Этот случай произошёл со мной в Москве, в первой половине девяностых. Тоскливо мне тогда было: безденежье, машина сломалась — чинить не на что. Иду я на вокзал и думаю обо всём этом. Впереди — толпа народа. Вдруг смотрю, у одного мужика из кармана выпадает пачка долларов. Впереди — толпа, а сзади только я, да ещё один парень незнакомый. Он тоже это заметил и толкает меня в бок: «Пополам».
А я растерялся, денег таких никогда ещё не видел. Мужик всё дальше уходит, а парень быстро поднял пачку, сунул в карман и говорит: «Пойдём во двор, поделим». А мне плохо так стало, иду вперёд, что называется, на автомате. Тут, смотрю, в толпе какое-то волнение. Мужик этот бегает от одного к другому и о чём-то спрашивает. Наконец, и к нам подбежал. «Ребята, — говорит, — вы тут не видели женщину в сером плаще? Она у меня деньги украла, девять тысяч долларов, вот сейчас только, минуту назад». «Нет, не видели», — говорит этот парень. Я ничего не сказал, а себя успокаивал тем, что действительно никакой женщины не видел. Мужик махнул рукой и побежал дальше. «Этот особо не нуждается, — сказал я себе, — ясно, что такие деньги по-честному не заработаешь».
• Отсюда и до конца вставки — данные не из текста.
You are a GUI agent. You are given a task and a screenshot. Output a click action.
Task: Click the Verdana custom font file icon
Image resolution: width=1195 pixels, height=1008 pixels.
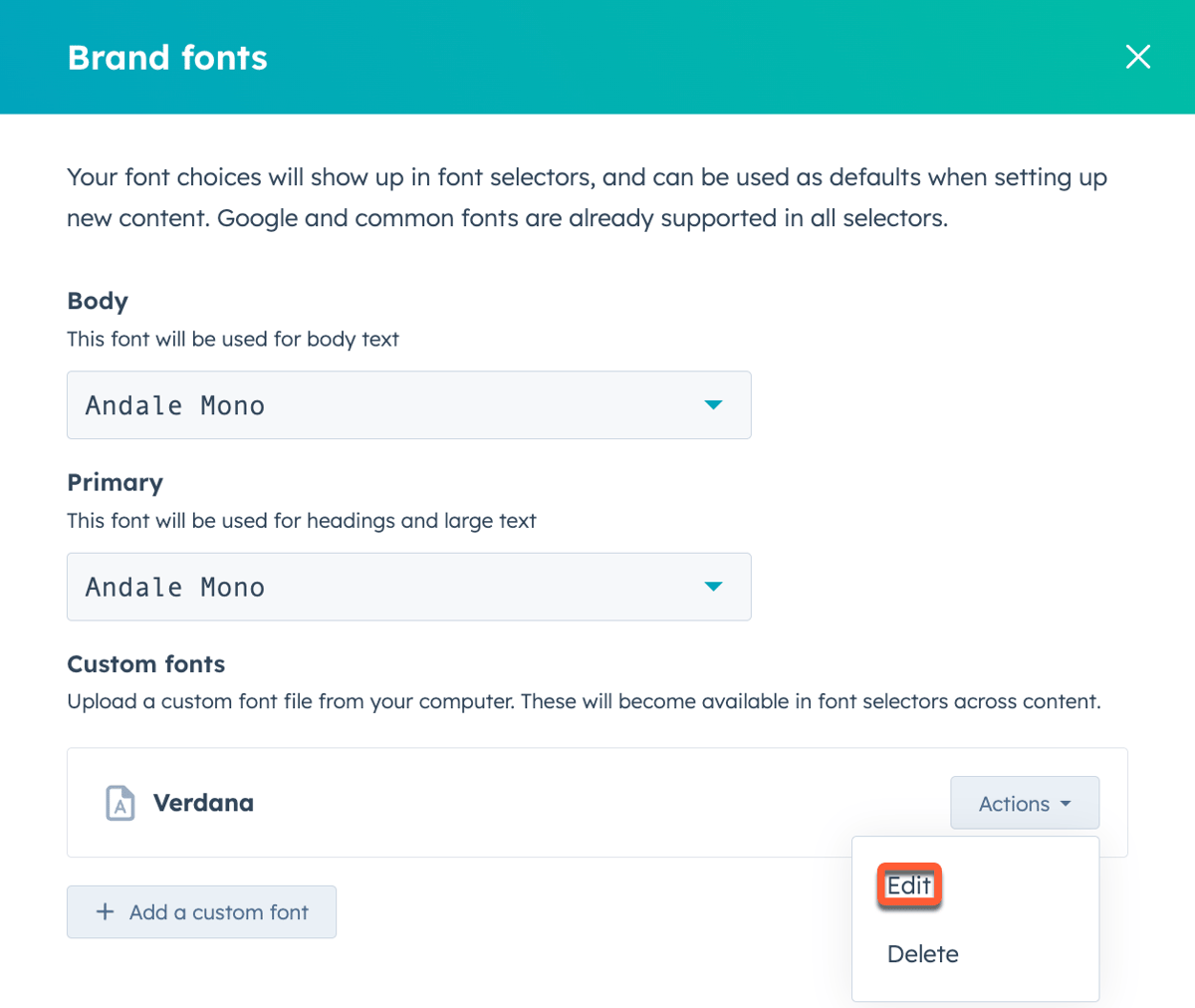click(x=120, y=803)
Так говорил мне голос не то рассудка, не то лукавого. А другой голос у меня рвался откуда-то изнутри, пытаясь быть услышанным: «Не укради!» «А я и ничего не крал! Я нашёл эти деньги. К тому же это не я придумал брать деньги. Если кто и виноват в чём, так это он. А мне он всего лишь предлагает дать четыре с половиной тысячи долларов. Я купил свою машину за полторы, а тут четыре с половиной тысячи долларов! Хоть детям будет что есть вместо кабачковой икры и морской капусты в консервах». И так далее, и тому подобное.
И тут я остановился посреди улицы и кричу вслед тому мужику: «Мужик! Эй, мужик!» Парень этот шипит на меня: «Ты что, дурак, делаешь? Ты тут не один!» А я схватил его за рукав, чтобы не убежал. Тот повернулся, и рысцой к нам. Смотрит. Я говорю: «Возьми свои деньги и больше не теряй. Отдай, — говорю парню, — ему деньги». Тот кинул на меня злобный взгляд, вытащил пачку и сунул мужику.
Парень этот ещё раз прошипел мне «дурак» и пошёл куда-то в сторону. А я шёл и думал: «Вот дурак! Книжки себе не можешь позволить купить, а тысячами долларов разбрасываешься! Половину можно было бы в церковь отдать, столько всего можно было бы сделать… А машина твоя? Так ведь и сгниёт теперь, будешь всю жизнь на электричках кататься. А семья?» И так далее, и тому подобное.
Но поверх всего этого какое-то сияние, чувствую, из глубины души прорывается и всё покрывает. Какая-то чистота и светлость, просветлённость, облегчение. Стало мне вдруг как-то легко и смешно — иду и смеюсь над самим собой. Смеюсь над тем, какой я глупый, что я вообще позарился на эти дрянные деньги. Смеюсь, торжествуя какую-то победу.
Я тогда узнал кое-что о своей вере. Я понял, что она, временами, гроша ломаного не стоит. Но всё же, она есть, и я уже точно знал, что даже за четыре с половиной тысячи долларов она не продаётся.